Erschöpft, froh und nachdenklich

Die Sorgen, Anstrengungen und das frühe Aufstehen der letzten Wochen, machen sich deutlich bemerkbar. Ich bin erschöpft. Mein ganzer Körper fühlt sich müde an und alles geht sehr sehr langsam. Viktor ist jetzt mit Dieter beim Arzt und ich habe die Hunderunde übernommen. Von dort habe ich mir ein Franzbrötchen mitgebracht, was eigentlich keines ist. Denn die Original-Hamburger-Franzbrötchen sind platter und man verzichtet auf Hagelzucker. War mir heute morgen aber egal, zu dem Bäcker, der die „richtigen“ im Angebot hat, war es mir zu weit.

Aber es gibt auch Grund zur Freude. Wir haben ein neues Buch aus der Druckerei bekommen. Neurosenkavalier von Ludvig Lorentzen, übersetzt von Gabriele Haefs. Wer wissen will, was eine perfekte Glosse ausmacht und wie man diese schreibt, ist hier richtig. Ludvig Lorentzen ist ein Meister seines Fachs.

Dieser Tage bin ich sehr nachdenklich. Eines meiner Themen, ist Facebook. Will ich wirklich weiter dort sein?
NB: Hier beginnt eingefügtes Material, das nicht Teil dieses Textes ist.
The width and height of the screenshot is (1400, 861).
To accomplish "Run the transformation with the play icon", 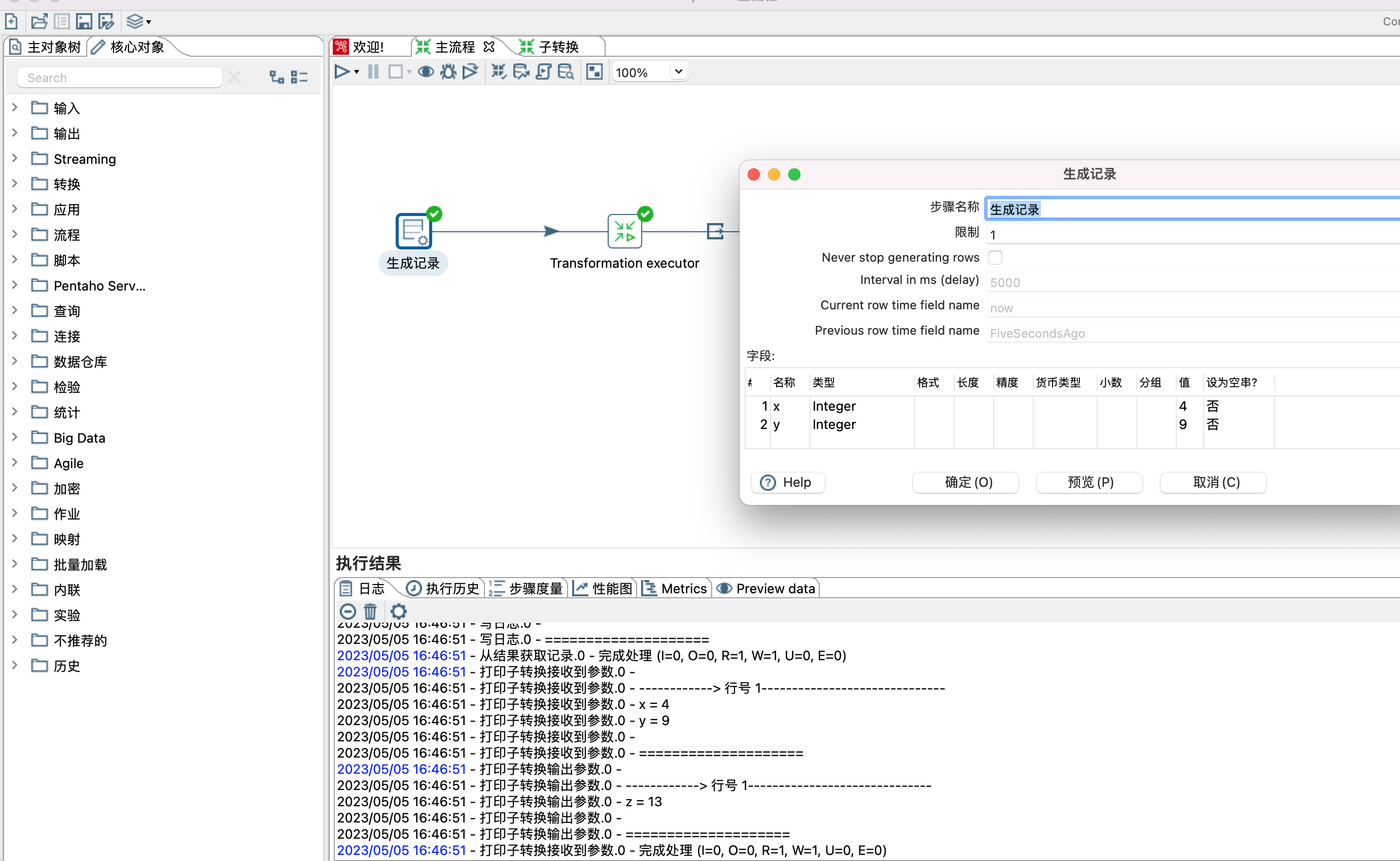I will 342,72.
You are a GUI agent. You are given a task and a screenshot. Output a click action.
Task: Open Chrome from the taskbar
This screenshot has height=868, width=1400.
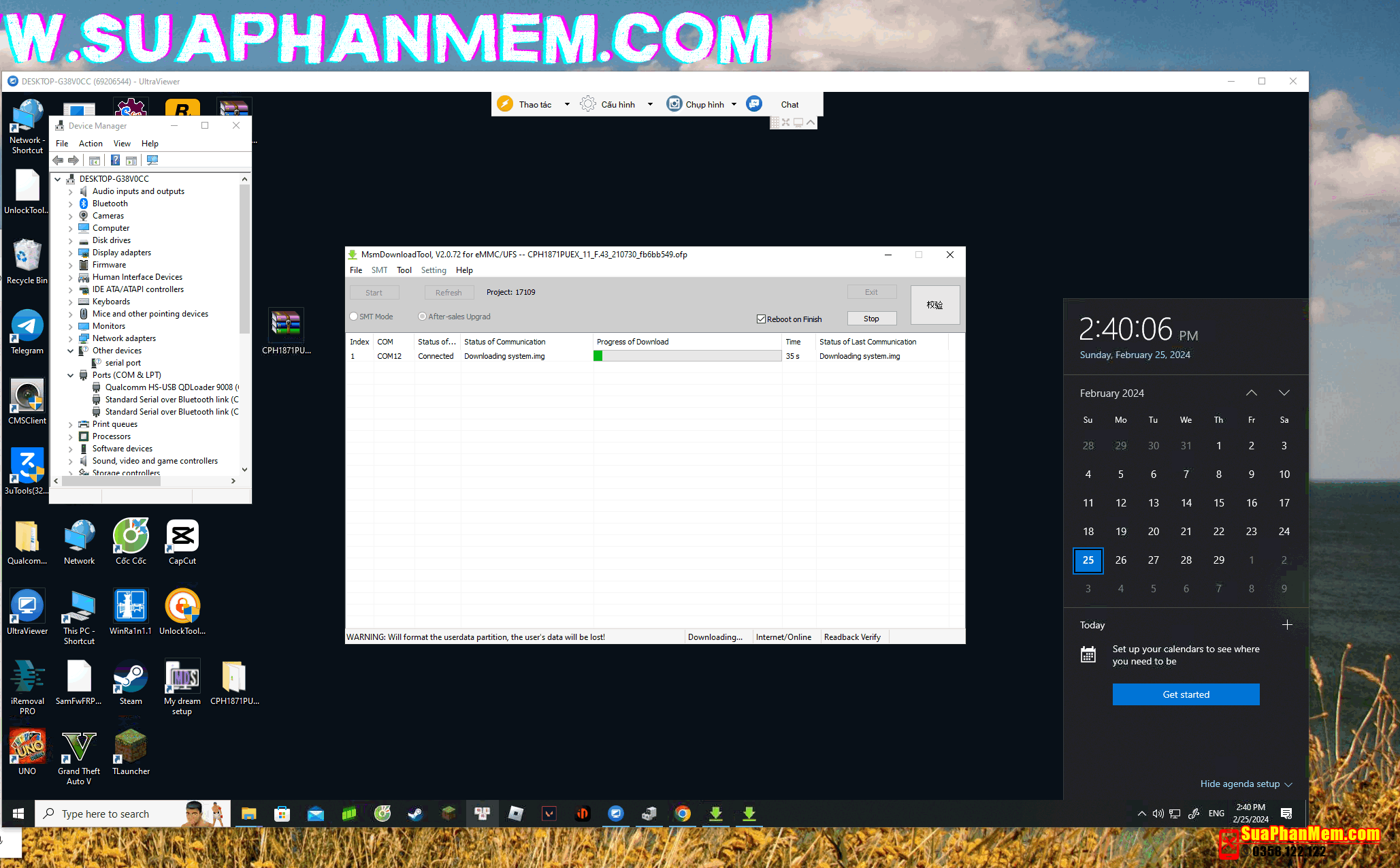(682, 814)
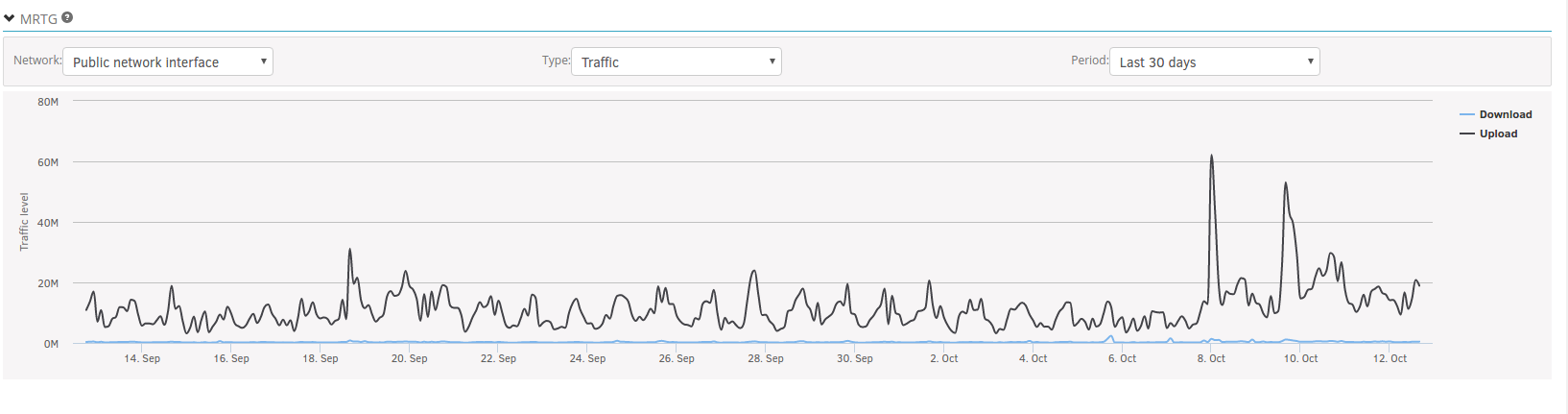Click the MRTG section title

pos(38,19)
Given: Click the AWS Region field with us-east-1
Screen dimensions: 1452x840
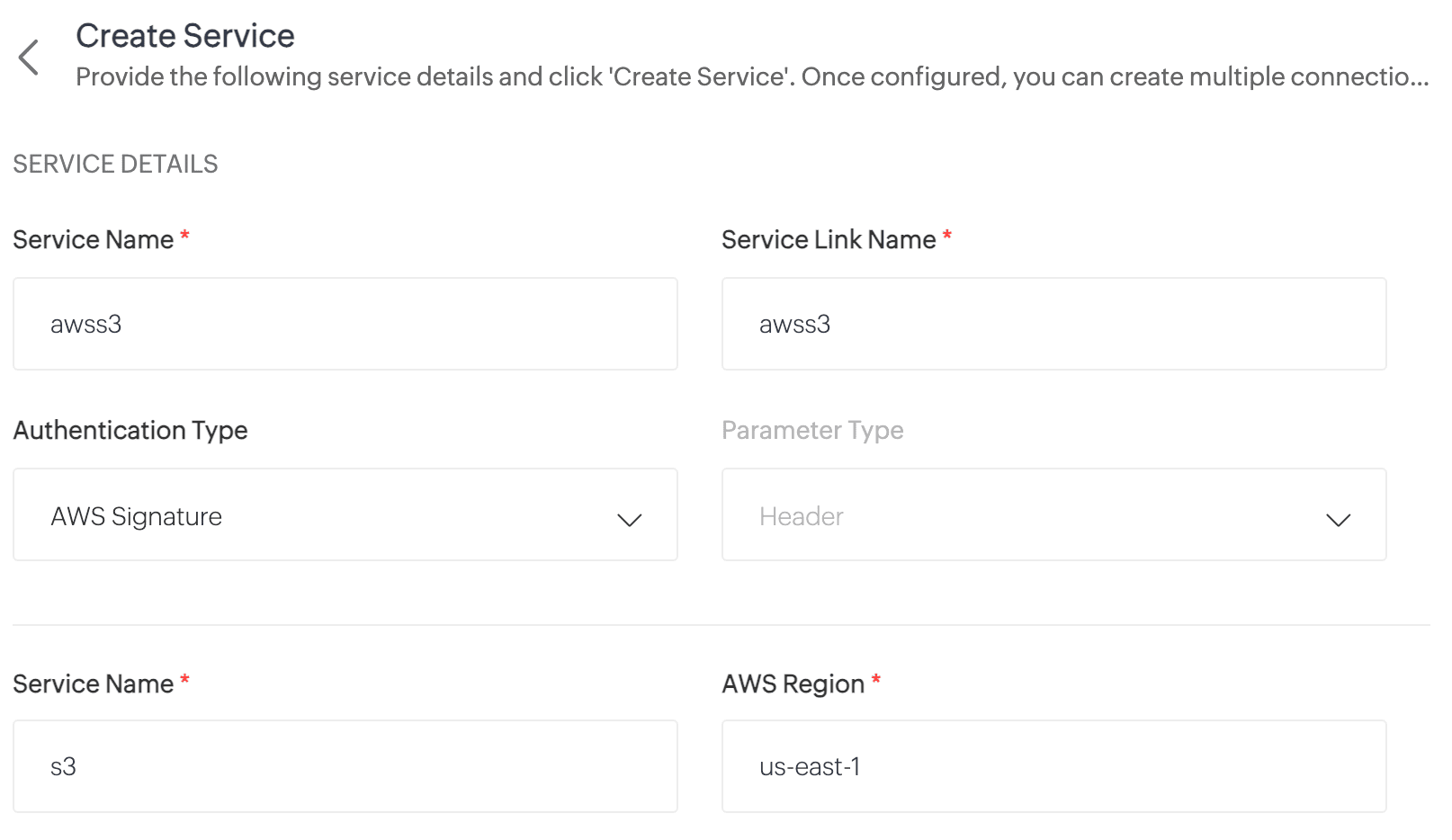Looking at the screenshot, I should click(1053, 766).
Dort soviel Zeit verbringen? Vor allem, was bringt es mir? Der Spaß an diesem asozialen Medium ist mir flöten gegangen. Der Wunsch back to the roots ist extrem stark. Ich möchte wieder mehr bloggen und mehr Blogs lesen. Das ist deutlich auf der Strecke geblieben. Das ich mit meinen Gedanken nicht so ganz alleine bin, habe ich heute morgen, hier gelesen: https://tageweiseunsortiert.wordpress.com/. Ich habe schon den früheren Blog von Herrn Momo gerne gelesen und war recht traurig, dass er diesen nicht weiter betrieb. Nun ist er mit einem Neuen wieder dabei und ich werde gerne wieder regelmäßig vorbeischauen.

Wieder zu Hause

Heute kam D. dann nach Hause. Ohne Kompressionsstrümpfe, ohne letzte Blutdruckmessung und ziemlich fertig. Wir haben es ihm so bequem wie möglich gemacht und morgen geht es zu seinem Urologen. Dann sind wir wieder nach Hause, wahnsinnig erleichtert, heute mal nirgends mehr hinzumüssen. Eigentlich hätten wir arbeiten müssen, aber wir waren beide so müde, dass wir uns hingelegt haben und drei Stunden am Stück geschlafen haben.

Morgen geht es denn an die Arbeit. Viktor muss mit Dieter zum Arzt und ich muss hier die Stellung halten, denn die Bücher kommen. Der Neurosenkavalier ist aus der Druckerei da und kann am 01.05. erscheinen. Morgen müssen aber schon mal die Belege raus und die Pflichtexemplare für die Bibliotheken.